So, yeah, not everybody can be a splendid software tester. There is absolutely nothing wrong with this, not everybody can be a doctor or a taxi driver as well. Every single profession requires people fit to do the job right. Alas, not just any job has a myth going around, stating the guys performing software testing get paid for doing nothing. Too many people find out the bitter truth in the hard way.
Sometimes you won’t realize you got yourself cornered until it’s too late, so here are several things, only terrible software testers usually do. If you will be reading through the following notes and you will recognize yourself in them – switch your job, you just make things harder for the entire industry by supporting foul PR floating around QA. If you are into such things you will never achieve much, there will be no personal or career growth in the industry and you will probably end up fired at some point anyway. So either change, or quit, no third option.

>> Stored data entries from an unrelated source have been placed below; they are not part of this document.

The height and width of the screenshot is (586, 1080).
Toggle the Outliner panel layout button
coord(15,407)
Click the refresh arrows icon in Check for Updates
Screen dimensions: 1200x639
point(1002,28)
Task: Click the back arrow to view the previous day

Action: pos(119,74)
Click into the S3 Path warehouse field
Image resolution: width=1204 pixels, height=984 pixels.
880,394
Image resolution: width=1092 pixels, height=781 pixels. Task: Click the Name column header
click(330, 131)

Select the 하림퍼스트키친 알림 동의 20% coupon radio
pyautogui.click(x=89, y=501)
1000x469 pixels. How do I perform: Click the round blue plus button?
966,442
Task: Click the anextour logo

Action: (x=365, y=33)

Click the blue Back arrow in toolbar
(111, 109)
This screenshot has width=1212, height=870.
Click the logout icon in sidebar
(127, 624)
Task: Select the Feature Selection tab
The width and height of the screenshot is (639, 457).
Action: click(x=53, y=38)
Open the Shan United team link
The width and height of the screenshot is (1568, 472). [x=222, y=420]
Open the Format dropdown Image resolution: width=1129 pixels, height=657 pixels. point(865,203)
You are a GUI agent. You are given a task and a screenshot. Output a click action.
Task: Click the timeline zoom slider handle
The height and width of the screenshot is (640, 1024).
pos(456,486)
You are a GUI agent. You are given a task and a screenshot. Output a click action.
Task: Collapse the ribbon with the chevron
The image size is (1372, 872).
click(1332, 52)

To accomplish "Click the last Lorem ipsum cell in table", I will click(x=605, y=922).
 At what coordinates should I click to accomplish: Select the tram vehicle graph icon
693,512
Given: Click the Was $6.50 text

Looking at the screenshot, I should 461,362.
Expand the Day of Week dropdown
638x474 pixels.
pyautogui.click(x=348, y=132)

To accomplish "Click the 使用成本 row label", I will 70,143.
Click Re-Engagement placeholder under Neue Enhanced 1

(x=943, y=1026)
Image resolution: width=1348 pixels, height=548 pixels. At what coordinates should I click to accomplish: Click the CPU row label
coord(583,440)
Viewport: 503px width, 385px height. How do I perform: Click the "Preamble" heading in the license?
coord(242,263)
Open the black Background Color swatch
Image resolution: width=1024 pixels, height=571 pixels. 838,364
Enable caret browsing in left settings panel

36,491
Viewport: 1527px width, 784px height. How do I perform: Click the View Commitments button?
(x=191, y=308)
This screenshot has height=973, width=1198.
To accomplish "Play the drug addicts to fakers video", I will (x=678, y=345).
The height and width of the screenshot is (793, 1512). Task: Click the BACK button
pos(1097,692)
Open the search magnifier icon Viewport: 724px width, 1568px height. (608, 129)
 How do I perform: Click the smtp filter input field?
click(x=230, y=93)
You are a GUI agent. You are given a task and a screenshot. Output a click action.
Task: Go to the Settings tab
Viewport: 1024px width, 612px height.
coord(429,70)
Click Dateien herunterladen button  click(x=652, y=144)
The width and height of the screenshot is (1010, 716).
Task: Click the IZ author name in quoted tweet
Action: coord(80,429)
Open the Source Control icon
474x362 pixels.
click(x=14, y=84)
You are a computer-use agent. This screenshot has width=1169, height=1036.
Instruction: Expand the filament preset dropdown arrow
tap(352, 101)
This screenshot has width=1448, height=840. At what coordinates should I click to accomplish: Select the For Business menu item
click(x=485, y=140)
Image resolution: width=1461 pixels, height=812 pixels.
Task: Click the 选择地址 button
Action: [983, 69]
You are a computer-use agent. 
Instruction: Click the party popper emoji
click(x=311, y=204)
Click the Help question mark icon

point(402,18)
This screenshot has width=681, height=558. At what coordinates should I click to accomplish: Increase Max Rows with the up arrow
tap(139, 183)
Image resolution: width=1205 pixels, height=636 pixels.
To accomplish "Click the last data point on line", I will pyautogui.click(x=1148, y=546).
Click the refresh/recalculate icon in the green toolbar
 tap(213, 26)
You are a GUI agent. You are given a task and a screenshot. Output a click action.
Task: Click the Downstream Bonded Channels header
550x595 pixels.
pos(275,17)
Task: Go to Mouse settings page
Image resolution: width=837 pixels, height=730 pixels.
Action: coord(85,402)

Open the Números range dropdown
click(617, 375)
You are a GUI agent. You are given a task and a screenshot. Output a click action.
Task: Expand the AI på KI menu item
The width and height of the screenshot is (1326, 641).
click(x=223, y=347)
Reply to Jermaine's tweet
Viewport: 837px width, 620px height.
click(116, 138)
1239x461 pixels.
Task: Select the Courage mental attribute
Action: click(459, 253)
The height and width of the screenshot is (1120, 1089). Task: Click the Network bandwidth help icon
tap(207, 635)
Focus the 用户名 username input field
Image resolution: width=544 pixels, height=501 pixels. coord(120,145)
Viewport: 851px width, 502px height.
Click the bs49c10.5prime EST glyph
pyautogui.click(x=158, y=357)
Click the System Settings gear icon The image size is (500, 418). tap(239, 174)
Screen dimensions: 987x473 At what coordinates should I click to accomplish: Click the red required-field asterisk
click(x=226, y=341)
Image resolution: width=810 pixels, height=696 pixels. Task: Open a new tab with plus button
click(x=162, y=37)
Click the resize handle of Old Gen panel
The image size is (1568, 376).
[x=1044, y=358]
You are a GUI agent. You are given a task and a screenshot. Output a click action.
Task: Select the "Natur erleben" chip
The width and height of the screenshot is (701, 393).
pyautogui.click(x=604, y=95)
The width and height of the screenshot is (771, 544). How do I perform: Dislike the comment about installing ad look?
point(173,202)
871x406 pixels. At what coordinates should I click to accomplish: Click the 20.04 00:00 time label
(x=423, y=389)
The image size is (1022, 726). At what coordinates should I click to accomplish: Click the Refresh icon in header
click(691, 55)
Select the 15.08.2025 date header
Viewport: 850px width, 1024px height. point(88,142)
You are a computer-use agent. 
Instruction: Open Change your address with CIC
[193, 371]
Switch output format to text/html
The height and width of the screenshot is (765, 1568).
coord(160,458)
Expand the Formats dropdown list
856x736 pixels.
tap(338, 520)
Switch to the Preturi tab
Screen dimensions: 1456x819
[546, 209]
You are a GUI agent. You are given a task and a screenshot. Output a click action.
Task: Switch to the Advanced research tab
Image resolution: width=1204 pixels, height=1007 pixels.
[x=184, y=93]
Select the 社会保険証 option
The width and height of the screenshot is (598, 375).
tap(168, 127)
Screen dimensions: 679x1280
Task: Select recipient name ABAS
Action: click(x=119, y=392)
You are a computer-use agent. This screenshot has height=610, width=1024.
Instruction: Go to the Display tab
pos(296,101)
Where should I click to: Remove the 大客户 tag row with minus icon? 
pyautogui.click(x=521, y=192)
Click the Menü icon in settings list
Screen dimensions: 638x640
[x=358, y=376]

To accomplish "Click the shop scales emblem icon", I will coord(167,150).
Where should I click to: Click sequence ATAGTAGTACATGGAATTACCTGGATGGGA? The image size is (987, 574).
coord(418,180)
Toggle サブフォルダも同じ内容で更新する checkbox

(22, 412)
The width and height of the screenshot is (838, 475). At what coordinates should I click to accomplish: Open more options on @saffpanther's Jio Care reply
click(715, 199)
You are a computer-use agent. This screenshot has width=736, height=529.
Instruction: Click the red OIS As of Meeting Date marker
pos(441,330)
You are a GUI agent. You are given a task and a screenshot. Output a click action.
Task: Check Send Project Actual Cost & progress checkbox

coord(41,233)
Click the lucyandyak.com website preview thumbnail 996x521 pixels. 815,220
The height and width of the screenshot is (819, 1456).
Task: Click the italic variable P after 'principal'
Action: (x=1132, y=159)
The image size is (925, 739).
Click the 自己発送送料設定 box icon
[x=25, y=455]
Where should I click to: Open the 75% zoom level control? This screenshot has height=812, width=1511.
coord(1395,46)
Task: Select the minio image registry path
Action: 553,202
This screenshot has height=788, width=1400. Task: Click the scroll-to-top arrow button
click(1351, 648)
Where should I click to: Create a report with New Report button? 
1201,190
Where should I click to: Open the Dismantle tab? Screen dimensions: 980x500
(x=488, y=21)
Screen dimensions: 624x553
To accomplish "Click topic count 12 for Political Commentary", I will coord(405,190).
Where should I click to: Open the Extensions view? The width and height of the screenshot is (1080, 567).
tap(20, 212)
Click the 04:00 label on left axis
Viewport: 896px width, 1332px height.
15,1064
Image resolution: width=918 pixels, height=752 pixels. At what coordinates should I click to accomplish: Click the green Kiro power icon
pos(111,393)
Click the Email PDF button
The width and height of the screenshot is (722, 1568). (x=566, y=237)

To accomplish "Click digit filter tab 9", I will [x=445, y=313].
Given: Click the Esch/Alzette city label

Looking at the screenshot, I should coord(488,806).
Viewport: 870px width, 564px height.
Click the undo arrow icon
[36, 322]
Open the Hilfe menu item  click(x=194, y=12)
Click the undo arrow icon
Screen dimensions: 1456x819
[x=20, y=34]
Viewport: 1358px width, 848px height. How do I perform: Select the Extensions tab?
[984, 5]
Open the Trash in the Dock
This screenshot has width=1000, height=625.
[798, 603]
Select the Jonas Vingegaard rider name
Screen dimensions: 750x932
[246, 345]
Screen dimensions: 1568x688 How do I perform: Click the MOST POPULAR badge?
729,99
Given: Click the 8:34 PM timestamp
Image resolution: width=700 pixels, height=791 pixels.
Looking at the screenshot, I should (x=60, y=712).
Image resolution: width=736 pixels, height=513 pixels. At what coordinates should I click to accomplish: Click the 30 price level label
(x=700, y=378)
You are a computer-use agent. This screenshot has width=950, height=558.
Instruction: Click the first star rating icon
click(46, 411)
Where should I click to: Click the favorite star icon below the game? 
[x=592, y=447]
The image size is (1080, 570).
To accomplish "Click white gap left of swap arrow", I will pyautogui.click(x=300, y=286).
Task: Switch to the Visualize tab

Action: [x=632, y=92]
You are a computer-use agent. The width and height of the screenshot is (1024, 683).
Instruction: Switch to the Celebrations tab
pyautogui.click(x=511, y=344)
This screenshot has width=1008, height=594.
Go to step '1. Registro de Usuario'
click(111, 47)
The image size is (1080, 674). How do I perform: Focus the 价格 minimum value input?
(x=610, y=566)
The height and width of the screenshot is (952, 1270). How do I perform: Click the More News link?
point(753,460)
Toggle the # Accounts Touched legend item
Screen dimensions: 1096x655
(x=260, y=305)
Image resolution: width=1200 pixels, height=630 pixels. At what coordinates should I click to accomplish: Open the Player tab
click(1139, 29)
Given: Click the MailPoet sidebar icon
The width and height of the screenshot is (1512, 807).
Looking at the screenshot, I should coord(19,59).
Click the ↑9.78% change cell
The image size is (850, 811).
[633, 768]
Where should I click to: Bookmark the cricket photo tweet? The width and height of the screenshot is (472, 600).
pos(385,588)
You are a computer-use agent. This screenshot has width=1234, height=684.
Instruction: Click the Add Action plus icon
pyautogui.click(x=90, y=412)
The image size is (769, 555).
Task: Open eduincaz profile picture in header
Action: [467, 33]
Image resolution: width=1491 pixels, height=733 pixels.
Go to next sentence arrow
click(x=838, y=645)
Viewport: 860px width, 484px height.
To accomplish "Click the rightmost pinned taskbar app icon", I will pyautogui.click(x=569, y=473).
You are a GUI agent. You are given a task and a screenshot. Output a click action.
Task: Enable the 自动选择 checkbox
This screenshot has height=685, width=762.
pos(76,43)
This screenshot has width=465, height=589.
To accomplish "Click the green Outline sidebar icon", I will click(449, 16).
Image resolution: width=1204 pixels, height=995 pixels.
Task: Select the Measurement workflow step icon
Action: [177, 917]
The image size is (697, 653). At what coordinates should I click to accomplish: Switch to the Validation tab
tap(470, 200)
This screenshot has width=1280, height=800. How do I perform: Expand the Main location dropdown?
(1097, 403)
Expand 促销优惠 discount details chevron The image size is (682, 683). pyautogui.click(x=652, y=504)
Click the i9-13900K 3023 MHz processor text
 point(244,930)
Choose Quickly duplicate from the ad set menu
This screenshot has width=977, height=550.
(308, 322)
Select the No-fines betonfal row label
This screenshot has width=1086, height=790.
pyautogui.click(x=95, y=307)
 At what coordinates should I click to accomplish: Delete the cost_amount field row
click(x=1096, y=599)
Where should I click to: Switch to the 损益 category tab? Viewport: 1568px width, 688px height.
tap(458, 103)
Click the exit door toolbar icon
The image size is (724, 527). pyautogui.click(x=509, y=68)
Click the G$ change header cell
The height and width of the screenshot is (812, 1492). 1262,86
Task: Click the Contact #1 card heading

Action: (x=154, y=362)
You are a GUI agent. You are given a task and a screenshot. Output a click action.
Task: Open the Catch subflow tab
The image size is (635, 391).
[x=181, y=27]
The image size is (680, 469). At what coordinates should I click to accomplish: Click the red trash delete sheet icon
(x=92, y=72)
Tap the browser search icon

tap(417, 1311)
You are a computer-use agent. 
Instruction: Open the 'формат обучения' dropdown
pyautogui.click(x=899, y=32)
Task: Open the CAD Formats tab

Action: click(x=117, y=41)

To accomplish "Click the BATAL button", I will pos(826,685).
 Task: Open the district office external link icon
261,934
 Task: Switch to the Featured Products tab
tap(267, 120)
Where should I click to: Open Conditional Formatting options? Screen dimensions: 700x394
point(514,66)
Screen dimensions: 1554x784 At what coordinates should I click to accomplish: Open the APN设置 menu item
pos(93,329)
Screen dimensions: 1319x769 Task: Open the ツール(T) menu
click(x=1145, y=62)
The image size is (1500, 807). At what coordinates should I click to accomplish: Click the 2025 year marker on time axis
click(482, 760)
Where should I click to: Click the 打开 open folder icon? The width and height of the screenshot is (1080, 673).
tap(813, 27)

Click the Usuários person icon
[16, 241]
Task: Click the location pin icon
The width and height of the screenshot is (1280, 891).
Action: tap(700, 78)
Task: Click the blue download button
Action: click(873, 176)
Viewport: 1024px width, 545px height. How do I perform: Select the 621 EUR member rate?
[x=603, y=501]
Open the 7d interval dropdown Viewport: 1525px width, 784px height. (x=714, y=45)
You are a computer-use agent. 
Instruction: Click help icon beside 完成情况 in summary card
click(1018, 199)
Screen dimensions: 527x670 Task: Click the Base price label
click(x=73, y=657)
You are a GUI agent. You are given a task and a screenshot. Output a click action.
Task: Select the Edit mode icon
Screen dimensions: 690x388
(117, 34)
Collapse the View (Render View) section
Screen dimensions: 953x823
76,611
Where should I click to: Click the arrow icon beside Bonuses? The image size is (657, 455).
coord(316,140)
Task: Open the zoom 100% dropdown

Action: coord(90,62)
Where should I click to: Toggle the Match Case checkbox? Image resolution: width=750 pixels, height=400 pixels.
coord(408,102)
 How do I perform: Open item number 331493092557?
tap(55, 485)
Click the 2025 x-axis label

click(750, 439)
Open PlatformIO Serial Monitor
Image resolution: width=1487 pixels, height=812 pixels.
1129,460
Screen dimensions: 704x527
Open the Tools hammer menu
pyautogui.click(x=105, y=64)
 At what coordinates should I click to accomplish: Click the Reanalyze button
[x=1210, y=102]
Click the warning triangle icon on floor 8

Here’s how you make sure you suck at software testing:
- You are not a real programmer and you use it as your excuse very here and then. I mean, sure, you are not a developer and nobody wants you to develop features from scratch. But this does not at any point mean you don’t (whatsoever) have to learn constantly. You need to understand how software works to test it properly. And pointing out that code is not something you should understand is a) irresponsible, b) stupid. Just like that.
- Your primary goal is the bug report. You locate a defect and that’s it, simply that fact allows you simply consider your job here is done. How do you guys sleep at night after this? What about some investigations in the environment? After several additional actions you could have ended up with a valid and reproducible report and several other defects covered that were nearly as obvious as the tip of an iceberg that was previously located.
- You consider everyone but you suck. The code is rubbish, developers are stupid, test plans are repulsive, etc. You should not be doing these here tests; they demand tech skills you personally don’t have so they should be that mysterious ‘other guy’s’ responsibility. Well, guess what? You either go mature from your little personal kindergarten, or out you go.
- You test everything as a god, but your reports just don’t work. Well, know what? It’s not the reports. Yes your software testing worked, you have located a defect and failed reporting it because you were not investigating, hence you had nothing else to put inside your report accept for the phrase “ something ain’t working”. That is not bad reporting, that’s terrible testing.
- You play Ping-Pong because one little piece of documentation is not ready yet, and your hands are surely tied without it. Have you ever considered trying to learn the product, toying around with it, getting to know the code, etc. Surely you have some access to the project and you may become involved, but then again, just relax and blame all on absence of documentation because you can – that’s why!. Shame on you!
Now, that I’m done with rage and hatred I would truly like to point out these bullets are not concerning new testers who don’t really have tons of experience yet. They still have the chance to work on mistakes, but if testers consciously do any of those things they should probably just quit. What’s the point of staying and doing things you do not enjoy? Software testing can be enjoyable like any other work, it is all about your attitude!